Saturday, February 07, 2026

The world should know my case for compensation from Google

 

Joel Savage: Journalist, writer and author.

Joel Savage


“This article is not a lawsuit; it is a declaration. It is my testimony. It is my demand for recognition of the harm I endured, the suppression, the interference, the lost years, and the emotional burden. Whether Google ever acknowledges it is irrelevant. What matters is that I have spoken, clearly and publicly, and now the world can judge for itself.”

 

I have always spoken openly about Google’s conduct toward me. Perhaps no other African writer has documented their clandestine activities as extensively as I have. For years, I have dedicated my life to writing, reporting, and exposing the injustices faced by African communities in Europe. My work is rooted in truth, history, and advocacy. Yet throughout this journey, I have faced a silent but powerful adversary, Google, in collaboration with the Belgian government.

 

What I endured went far beyond low traffic or poor visibility. It was a pattern of suppression, interference, and unexplained technical violations that no writer should ever experience. Google had already destroyed one of our genuine health blogs, a platform dedicated to exposing governments, powerful individuals, and pharmaceutical companies.

 

They were able to do this because the platform we chose, Blogger, belongs to them. One morning, the three of us—myself, Joel Savage, Dutch scientist and microsurgeon Johan van Dongen, and German medical doctor Wolff Geisler—woke up to find that our blog, Secrets of AIDS and Ebola Journal, had completely disappeared. No warning, no explanation, no appeal. A decade of research, evidence, and truth-telling was wiped out overnight. 

 

Our health blog, Secrets of AIDS and Ebola Journal, grew into a global force, a platform read and respected by millions around the world. Its investigative articles exposed governments, powerful individuals, and pharmaceutical companies, and that visibility made it a target. 


A few of those sensitive health articles now appear on my current platform, Blog Juskosave, which also operates under Google’s control. Thus, both Google and the Belgian authorities have targeted this blog as well. However, this time, I refused to be intimidated. I stood my ground and made it clear that I would defend my work.

 

There were long stretches when my blog, despite consistent publishing and global relevance, registered over 15 million reads, and sometimes, registering 10,000 reads, it received only 80 or 100 reads a day under Google’s suppression. Not because my content lacked value, but because the system controlling online visibility buried it. However, the suppression did not stop at traffic.

 

Over the years, I witnessed deeply troubling things: widgets suddenly disabled, essential tools malfunctioning, and features that worked for others mysteriously failing on my blog alone. At times, Google’s platform interfered directly with my HTML code. 
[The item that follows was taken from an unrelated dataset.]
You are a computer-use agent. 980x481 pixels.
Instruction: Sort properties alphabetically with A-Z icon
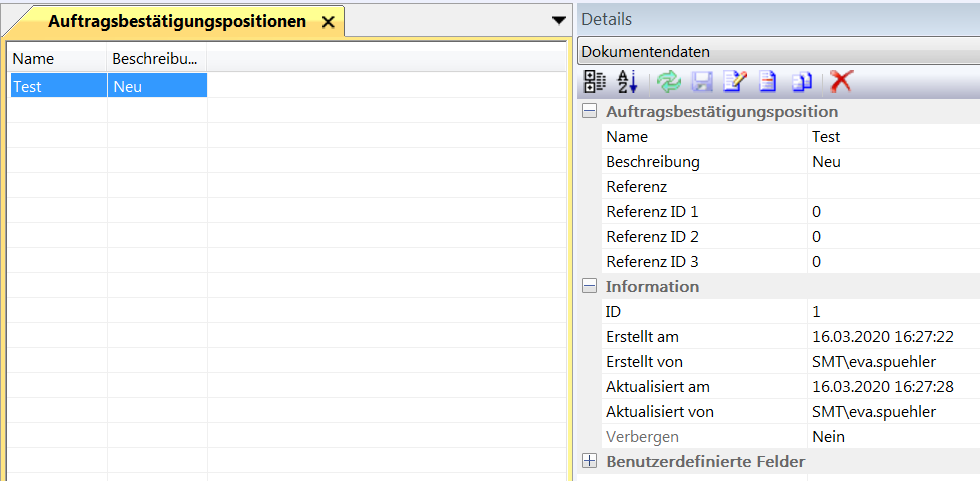[x=627, y=82]

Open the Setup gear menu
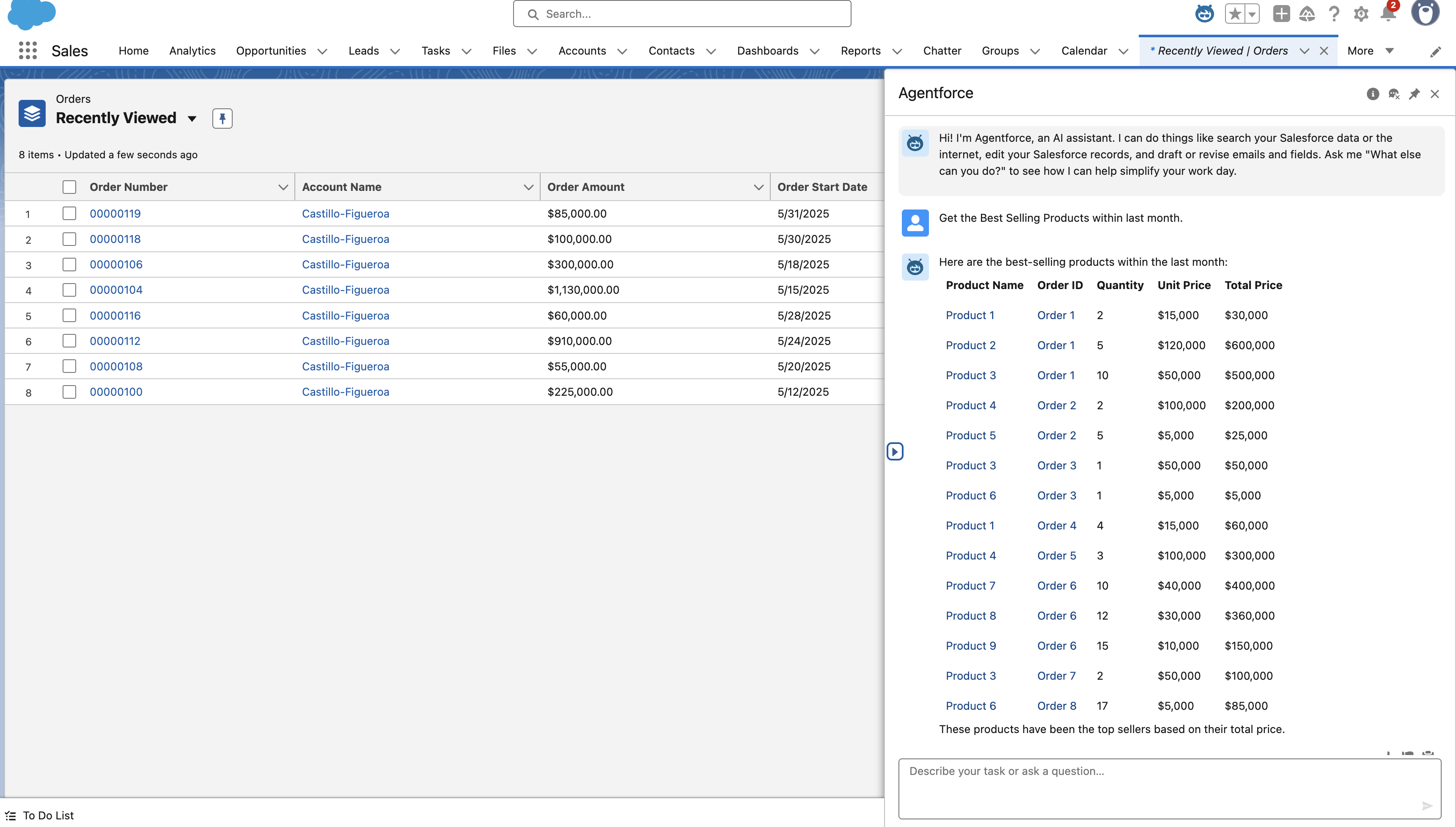tap(1361, 14)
I would update my theme or add legitimate scripts, only to find them altered, blocked, or removed without explanation. These were not isolated glitches. They formed a pattern, a pattern that always seemed to restrict my ability to manage my own site, improve my visibility, or reach my audience.

 

When a corporation controls both the platform and the visibility, such interference becomes more than a technical inconvenience. It becomes a form of silence. I experienced moments where widgets were disabled without warning. Statistics tools stopped functioning. Navigation elements broke. Features that were essential for user engagement were disabled at critical moments. These disruptions were never explained, never acknowledged, and never resolved.

 

They simply appeared, caused damage, and left me to pick up the pieces. No creator should have to fight their own platform just to keep their work alive. If I, as a Black journalist in Belgium, had done anything comparable, tampering with someone’s tools, restricting their access, or causing measurable harm, I would have faced consequences. 


However, when a giant corporation does it, they hide behind “automated systems,” “updates,” and “technical limitations.” Meanwhile, the emotional toll, the frustration, and the lost opportunities fall entirely on the creator.

 

The most painful part is knowing that in Belgium, I have no platform to challenge this injustice. As a Black man, I have learned that the true justice system does not favor people like me. I have no attorney, no institutional support, and no avenue to demand accountability. Google knows this. They operate with impunity because individuals, especially minorities, lack the resources to confront them.

 

However, something changed recently. After implementing technical improvements and structural corrections, I submitted the blog to another search engine, and I started gaining back my readers. The content did not change; only the visibility changed. 


This proves that the suppression I endured was not imaginary. It was structural, measurable, and harmful, and more importantly, it confirms that the years of broken widgets, disabled tools, and altered HTML were not harmless glitches; they were part of a larger pattern that held me back.

 

This is why I believe Google should compensate me, even though I know they won’t grant the request for this compensation matter. The public record and my voice matter. When a corporation’s actions cause harm, intentional or not, they should be held accountable. Even if I stand alone, even if the justice system refuses to hear me, I will still document my truth.

 

This article is not a lawsuit; it is a declaration. It is my testimony. It is my demand for recognition of the harm I endured, the suppression, the interference, the lost years, and the emotional burden. Whether Google ever acknowledges it is irrelevant. What matters is that I have spoken, clearly and publicly, and now the world can judge for itself.